Even though brXM currently (content search pending) supports search OOTB, it is quite limited (content search powered by brSM pending). OOTB Search (Lucene) is rather basic; an enterprise is therefore needed to utilize more advanced features.
There are several reasons why projects require more advanced features and why projects should consider an enterprise search solution:
-
Better Search Results
-
Personalization
-
Managing Synonyms
-
Content from multiple sources
-
Insights
-
Highlights
-
Advanced Querying
In one of my last projects, the request arose again to integrate with an enterprise search engine, an integration very similar to that of Elasticsearch or Apache Solr. This time, I was thinking about doing it differently than before. I'd leverage everything we currently have, i.e. plugins and practises and use that in an efficient way. The goal is to write zero code. For this article, I was very much inspired by the article previously posted by Woonsan in 2015 about how to integrate with Elasticsearch. I've used the same starting concepts of routing the message to a message broker from brXM. This blog post is using a different approach to route the index from the broker to the Search Solution.

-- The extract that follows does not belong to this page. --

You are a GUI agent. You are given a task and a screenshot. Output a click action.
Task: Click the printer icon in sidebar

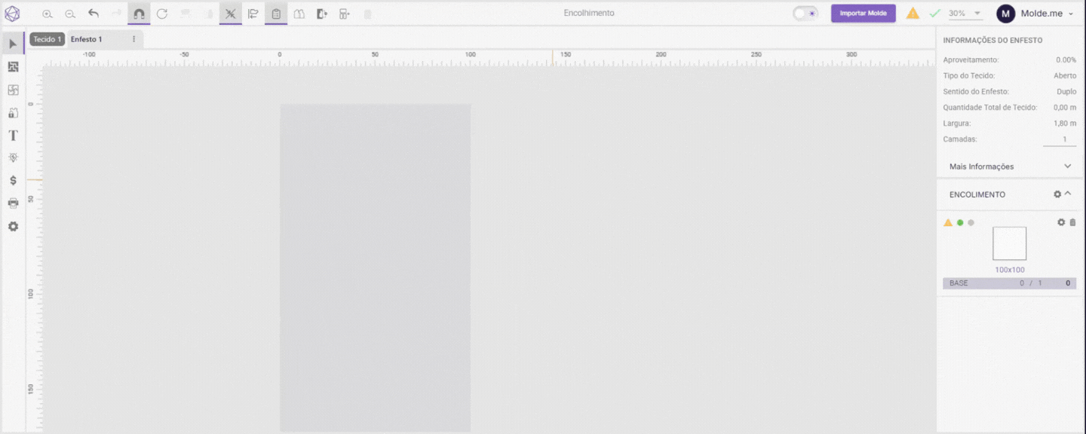pos(13,203)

The full solution is here: https://github.com/ksalic/brxm-zero-code-search-integration
Before architecting a solution we need to be aware of the concept of getting the data (content) from the experience manager in the search solution. There are 2 main principles:
Event-Based Indexing:
Whenever there is a document published in brXM it should index that particular document in the search solution. And whenever a document is depublished it should remove that particular index from the search solution.
Full Index:
Index all published documents on demand, frequency or any particular time in the search solution. Usually used for the initial index or at the event the index has been deleted unintentionally.
In this next section, I want to spend some time to draw an architecture for a proposed solution and create an inventory of plugins and practises to use for a solution. Starting with a solution for the Event-Based Indexing.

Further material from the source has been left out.